### [ÜBUNGSTEXT]
-.-.-

Berlin und Brüssel sind keine Opfer der USA oder gar einer amerikanischen Kriegserklärung. Sie sind Akteure in diesem Konflikt mit Russland. Das verschwindet unter diesem versuchten Schulterschluss zwischen NATO-Gegnern und Regierung. Deutschland wird sich deshalb nicht gegen die USA und an die Seite Russlands stellen. Dafür sind die Konfrontationen mittlerweile viel zu weit fortgeschritten und die Gräben zu tief.
Ausblick
Befand sich die Stimmung in der Bevölkerung vor dem Knall in der Ostsee in einem Zustand zunehmender Erregung, so ist sie inzwischen zu einem hoffnungsvollen Abwarten abgekühlt. Das ist weniger der Sprengung zu verdanken als vielmehr der Aussicht auf Erleichterung der Lage durch die Milliarden des Doppelwumms. Daran wird sich erst etwas ändern, wenn erkennbar wird, dass er die Hoffnungen nicht erfüllt oder wenn es aufgrund unzureichender Lieferungen zur Rationierung von Gas und Strom kommen sollte.
Trotz der zunehmenden Erregung in der Bevölkerung war deren Mobilisierung besonders im Westen schwierig. Protest und Widerstand waren vereinzelt und auch nicht klar auf ein konkretes Ziel ausgerichtet. Dem Großteil der Bevölkerung ging es vorrangig um die Versorgungssicherheit, brachte diese Forderung aber nicht massiv zum Ausdruck. Sie verhielt sich passiv, nicht zuletzt auch weil es an einer Organisation fehlte, die dieses Interesse und nur dieses eindeutig vertrat.

-.-.-

### [BEREITGESTELLTE DATENSÄTZE]
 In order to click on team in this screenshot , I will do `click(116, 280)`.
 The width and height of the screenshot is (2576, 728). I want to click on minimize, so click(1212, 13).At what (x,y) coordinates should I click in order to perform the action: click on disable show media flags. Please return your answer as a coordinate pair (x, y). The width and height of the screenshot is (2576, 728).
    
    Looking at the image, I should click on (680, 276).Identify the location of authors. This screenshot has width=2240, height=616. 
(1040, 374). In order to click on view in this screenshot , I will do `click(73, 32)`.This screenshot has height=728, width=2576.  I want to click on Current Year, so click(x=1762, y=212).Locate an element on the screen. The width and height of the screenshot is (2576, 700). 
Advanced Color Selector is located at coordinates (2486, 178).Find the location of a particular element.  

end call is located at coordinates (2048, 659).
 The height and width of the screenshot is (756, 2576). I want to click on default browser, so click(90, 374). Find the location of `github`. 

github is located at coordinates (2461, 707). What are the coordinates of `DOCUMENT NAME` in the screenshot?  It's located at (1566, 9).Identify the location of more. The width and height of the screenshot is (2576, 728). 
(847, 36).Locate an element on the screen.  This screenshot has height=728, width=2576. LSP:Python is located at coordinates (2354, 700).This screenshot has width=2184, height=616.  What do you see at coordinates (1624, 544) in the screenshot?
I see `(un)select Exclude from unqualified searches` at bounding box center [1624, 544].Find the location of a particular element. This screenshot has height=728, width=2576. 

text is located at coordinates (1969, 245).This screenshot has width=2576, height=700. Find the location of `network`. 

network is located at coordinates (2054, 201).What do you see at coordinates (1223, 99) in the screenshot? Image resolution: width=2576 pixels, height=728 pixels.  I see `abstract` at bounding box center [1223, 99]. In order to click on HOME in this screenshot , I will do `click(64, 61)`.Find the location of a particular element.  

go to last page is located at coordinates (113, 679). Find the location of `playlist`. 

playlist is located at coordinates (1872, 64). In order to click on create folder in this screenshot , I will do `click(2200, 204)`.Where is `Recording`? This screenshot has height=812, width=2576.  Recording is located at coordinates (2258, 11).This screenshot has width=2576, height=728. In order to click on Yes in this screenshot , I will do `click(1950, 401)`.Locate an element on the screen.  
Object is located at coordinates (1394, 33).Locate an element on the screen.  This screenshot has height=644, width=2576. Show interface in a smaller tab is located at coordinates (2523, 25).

-.-.-

### [GELESENES ANWENDEN]
(a) Zu welchem Zustand hat sich die Stimmung in der Bevölkerung laut Übungstext inzwischen abgekühlt?
(b) Nenne alle Staaten und Städte, die im Übungstext vorkommen.
(c) Gib den Absatz des Übungstextes, der mit „Trotz der zunehmenden Erregung“ beginnt, als Stichpunktliste wieder. Die wesentlichen Aussagen sollen erhalten bleiben.

### [LÖSUNGEN]
(a) Zu einem hoffnungsvollen Abwarten.

(b) Berlin, Brüssel, USA, Russland, Deutschland

(c)
- Die Bevölkerung war zunehmend erregt, ließ sich aber besonders im Westen nur schwer mobilisieren.
- Protest und Widerstand traten nur vereinzelt auf und verfolgten kein klares, konkretes Ziel.
- Dem Großteil der Bevölkerung ging es vor allem um Versorgungssicherheit, doch diese Forderung wurde nicht massiv geäußert.
- Die Bevölkerung blieb passiv, auch weil eine Organisation fehlte, die eindeutig und ausschließlich dieses Interesse vertrat.